A diferença é que foi na área de preparação física com Kenneth Cooper
(idealizador do famoso método de avaliação física), chegando a frequentar o
Laboratório de Estresse Humano da NASA – afinal, o futebol fez parte do aparato
ideológico dos governos militares.
A campanha polissêmica da Copa de 2014
Olhando
em conjunto anúncios e vídeos publicitários é nítida a intenção polissêmica das
criações que antecederam a Copa do Mundo no Brasil: um misto de festa e
agressividade, alegria e raiva. E torcidas que ora parecem as tradicionais
torcidas organizadas de futebol, ora manifestantes que saem às ruas para
protestar.
E tudo
é reforçado com alusões aos icônicos “cara pintadas” das manifestações (cores verde e amarelo pintadas no rosto) pelo
impeachment de Collor em 1992.
Punhos
fechados, gritos com dentes acirrados, gente gritando com fisionomias ambíguas
entre alegria e raiva e massas de torcedores que ocupam ruas com mais punhos
fechados, gritos e bandeiras. Praticamente, as peças publicitárias eram
extensões das imagens dos telejornais de manifestantes nas ruas gritando “não
vai ter Copa” e exigindo “padrão Fifa” para educação e saúde.
Em
outras palavras: vendo em perspectiva a semiótica publicitária daquele momento,
tudo parecia a prévia dos ícones que iriam tomar conta da midiosfera dos anos
subsequentes: batedores de panela com camisetas da CBF, esgarçando os dentes e
fechando os punhos.
Itaú e Boticário vão à luta
Duas
campanhas foram emblemáticas: a do Itaú e do Boticário. A do representante da
banca financeira (interessada em criar a cortina de fumaça do discurso
anticorrupção para esconder o fator dos juros altos na atual crise) criou o
“Hino da Copa do Mundo” composto e dirigido por Jair Oliveira e Simoninha e
cantado por Paulo Miklos e Fernanda Takai. Um vídeo-clip que agora se repete em
2018, porém com outra edição bem sintomática.
Lá na
versão de 2014, o foco são torcedores saindo de casa e tomando as ruas. Muitos
jovens correndo pelas ruas num conjunto de cenas com claras alusões às imagens
dos protestos que tomavam conta dos telejornais naquele momento. Com direito a
um skatista com gestalt de black bloc. Mais punhos fechados e gritos.

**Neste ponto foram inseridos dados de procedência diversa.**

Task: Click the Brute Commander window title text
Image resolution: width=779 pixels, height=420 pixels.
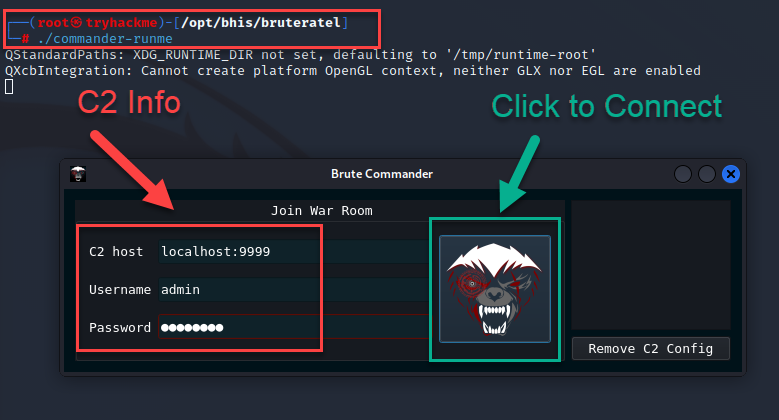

Há uma
ambiguidade clara entre festa e torcida se contrapondo à tensão e protesto
reforçado pelos signos dos gritos, rostos franzidos e punhos fechados para o
alto.
Na
atual versão do vídeo-clip Itaú do “Hino da Copa do Mundo” tudo mudou: vemos os músicos no estúdio numa
metalinguagem da gravação da música. A atmosfera é de calma, leveza,
concentração e união dos músicos. Com letterings se sobrepondo as imagens nos
quais se ressalta a “união”, “coração”, “todos juntos”, “alma verde-amarela”
etc.
Veja os dois vídeos abaixo e compare:
Quando
as imagens dos torcedores aparecem não há mais ruas tomadas pelas massas. Na verdade, elas estão agora ocupando campos,
áreas arborizadas, montanhas, rios e natureza. Os closes são agora em
bandeiras. Não há mais os planos abertos do alto mostrando massas humanas de
torcedores/manifestantes ocupando as ruas.
Em
2014, o Boticário também foi à luta com a “Coleção Torcida Linda”. Mais gente
nas ruas, dessa vez mulheres lindas e perfumadas. Tendo ao fundo mais
torcedores/manifestantes com punhos fechados e erguidos no ar. O ar é de
leveza, mas a modelo leva as mãos em concha para a boca, como se preparasse
para gritar/manifestar.
A preleção de Tite para os desempregados
No ano
de 2014 víamos nas peças publicitárias torcedores ocupando muito mais as ruas
do que estádios. Agora em 2018 temos o inverso: torcida no estádio e muitos
closes em bandeiras e rostos não mais tensos e com dentes acirrados. Agora
todos com olhos bem abertos e sorrisos.
No
vídeo do Itaú, agora as ruas estão vazias. A torcida foi para o estádio. Os
rostos agora estão limpos. Sem mais a maquiagem dos cara pintadas que dominava
as campanhas de 2014.
Mas se
as ruas foram pacificadas, agora precisa-se conquistar os corações e mentes com
o ideário mérito-empreendedor. Nada melhor do que um misto de personal coaching e pastor motivacional: o técnico da seleção
Tite.
Ele
fala de “resgate de valores” com “determinação e trabalho duro”. Depois que os
corruptos foram presos (aqueles que querem ganhar dinheiro no mole, sem mérito,
trabalho e determinação), instaurou-se a Nova Ordem: a da Meritocracia, com uma
preleção de Tite para todos os brasileiros. Ele fala que “tudo que é passado é
História”, superar o medo, termos coragem para “lutar, retomar e recuperar”...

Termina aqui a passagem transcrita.